▶ _DATA FOR PROCESSING_:
####

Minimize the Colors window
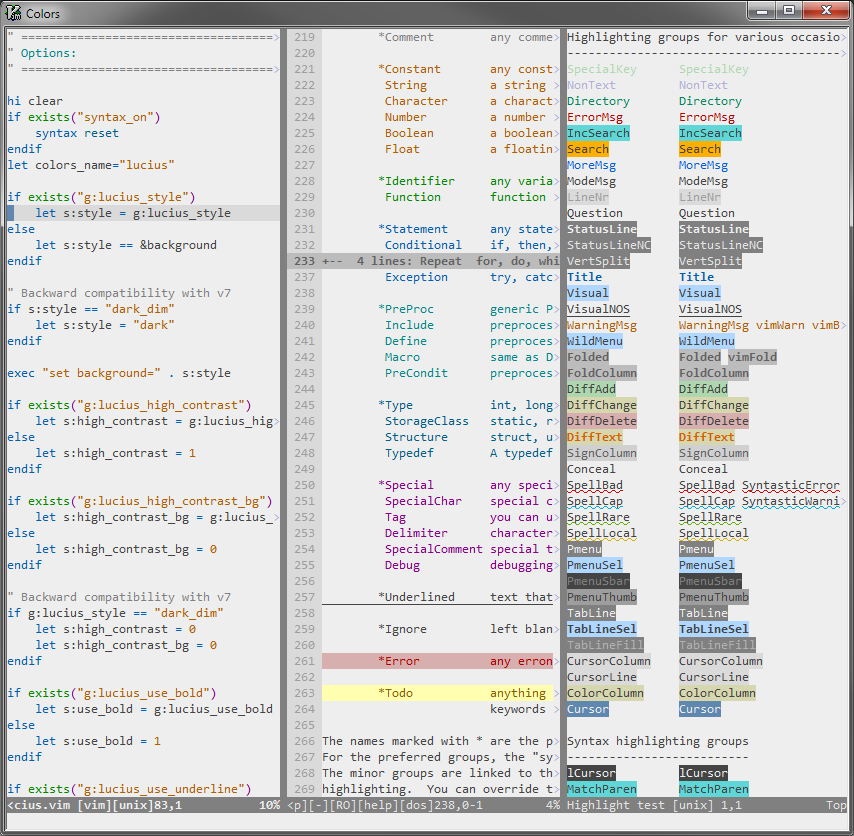Viewport: 854px width, 836px height. 762,10
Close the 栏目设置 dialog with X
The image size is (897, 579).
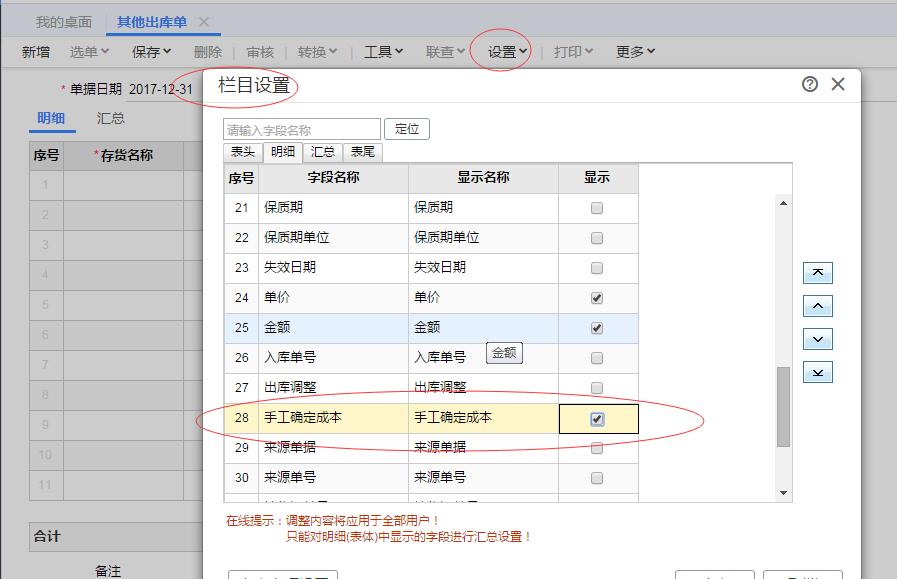click(838, 84)
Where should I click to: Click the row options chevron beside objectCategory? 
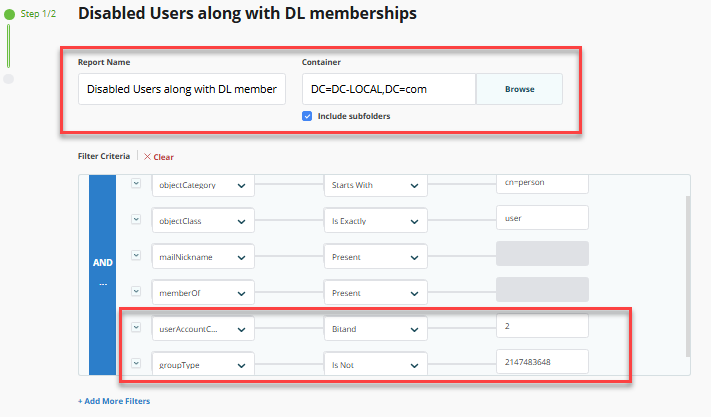(x=136, y=183)
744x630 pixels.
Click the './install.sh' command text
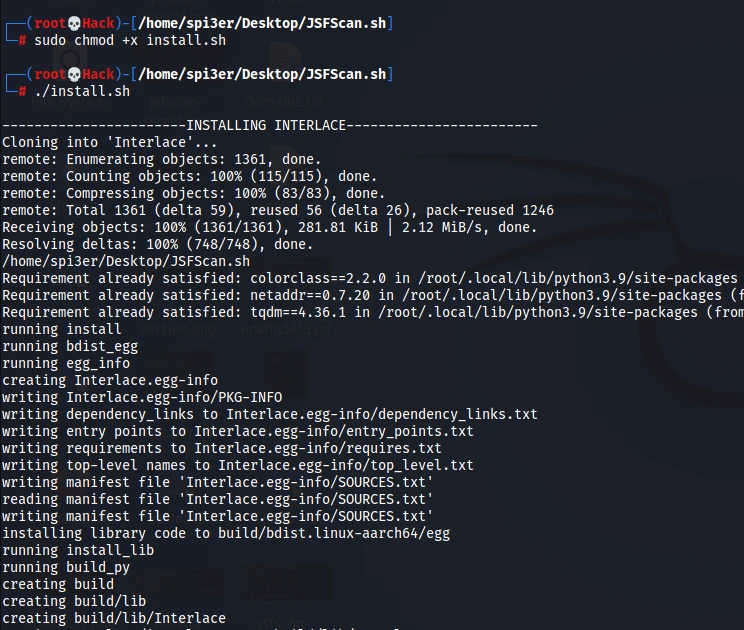(82, 92)
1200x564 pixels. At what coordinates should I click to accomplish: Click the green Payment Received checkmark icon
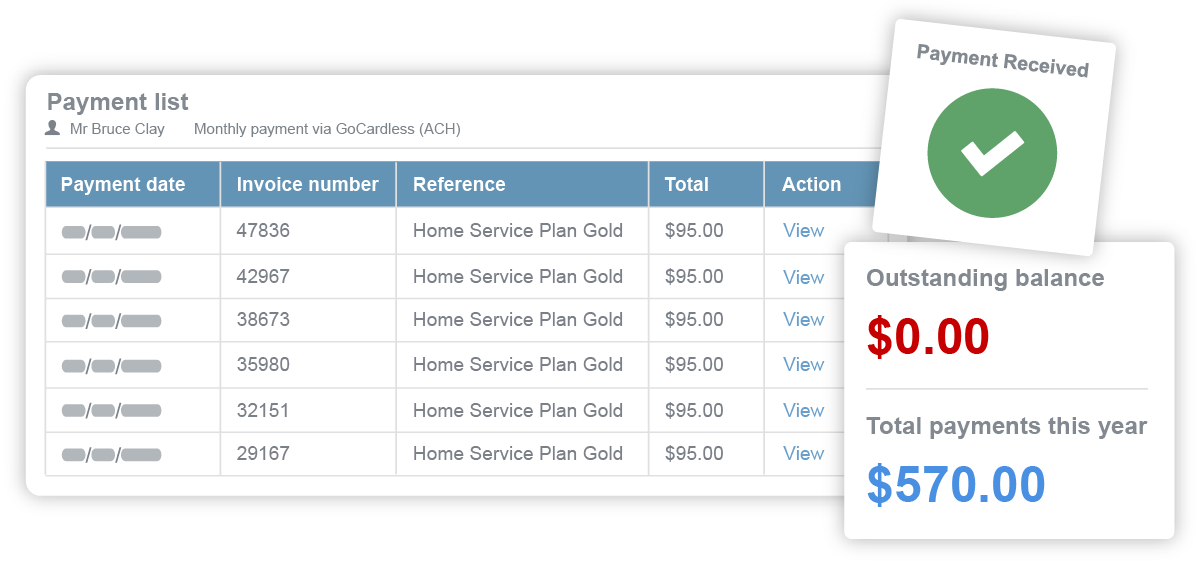991,153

####

Copy exactly the lines that begin at the one containing "1200x564 pixels. At" and end at the last line of the records, both included, omitting the pictures.

▶ _TASK SOLUTION_:
1200x564 pixels. At what coordinates should I click to accomplish: Click the green Payment Received checkmark icon
991,153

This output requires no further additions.